**What you need to do**
Copy out exactly the lines from the line containing "Instruction: Click the" to the end of the listing.
::::
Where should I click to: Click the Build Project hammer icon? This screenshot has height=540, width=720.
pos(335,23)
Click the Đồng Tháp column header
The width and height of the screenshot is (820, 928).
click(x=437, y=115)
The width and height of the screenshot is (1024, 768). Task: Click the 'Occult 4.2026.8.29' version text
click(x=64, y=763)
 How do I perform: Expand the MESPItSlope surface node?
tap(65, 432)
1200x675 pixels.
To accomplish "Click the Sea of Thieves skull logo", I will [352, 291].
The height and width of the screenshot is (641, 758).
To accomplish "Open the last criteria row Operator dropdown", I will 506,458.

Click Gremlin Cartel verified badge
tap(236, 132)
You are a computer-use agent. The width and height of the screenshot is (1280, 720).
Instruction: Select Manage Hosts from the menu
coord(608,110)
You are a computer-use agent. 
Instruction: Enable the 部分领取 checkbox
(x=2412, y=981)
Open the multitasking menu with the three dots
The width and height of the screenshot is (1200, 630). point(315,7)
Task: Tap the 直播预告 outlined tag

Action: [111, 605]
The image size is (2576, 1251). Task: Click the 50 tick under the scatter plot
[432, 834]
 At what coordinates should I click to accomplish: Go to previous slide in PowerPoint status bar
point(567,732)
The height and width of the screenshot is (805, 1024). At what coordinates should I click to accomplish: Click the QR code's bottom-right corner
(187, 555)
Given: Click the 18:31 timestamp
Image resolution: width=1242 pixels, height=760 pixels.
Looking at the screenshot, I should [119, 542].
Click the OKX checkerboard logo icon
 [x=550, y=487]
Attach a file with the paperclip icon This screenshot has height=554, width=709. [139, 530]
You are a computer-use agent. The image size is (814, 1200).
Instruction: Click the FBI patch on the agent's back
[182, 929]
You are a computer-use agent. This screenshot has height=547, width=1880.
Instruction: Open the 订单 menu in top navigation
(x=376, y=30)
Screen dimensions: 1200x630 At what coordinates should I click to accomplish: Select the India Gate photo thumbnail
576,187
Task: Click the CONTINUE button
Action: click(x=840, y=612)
::::
**Exercise response**
Instruction: Click the FBI patch on the agent's back
[182, 929]
You are a computer-use agent. This screenshot has height=547, width=1880.
Instruction: Open the 订单 menu in top navigation
(x=376, y=30)
Screen dimensions: 1200x630 At what coordinates should I click to accomplish: Select the India Gate photo thumbnail
576,187
Task: Click the CONTINUE button
Action: click(x=840, y=612)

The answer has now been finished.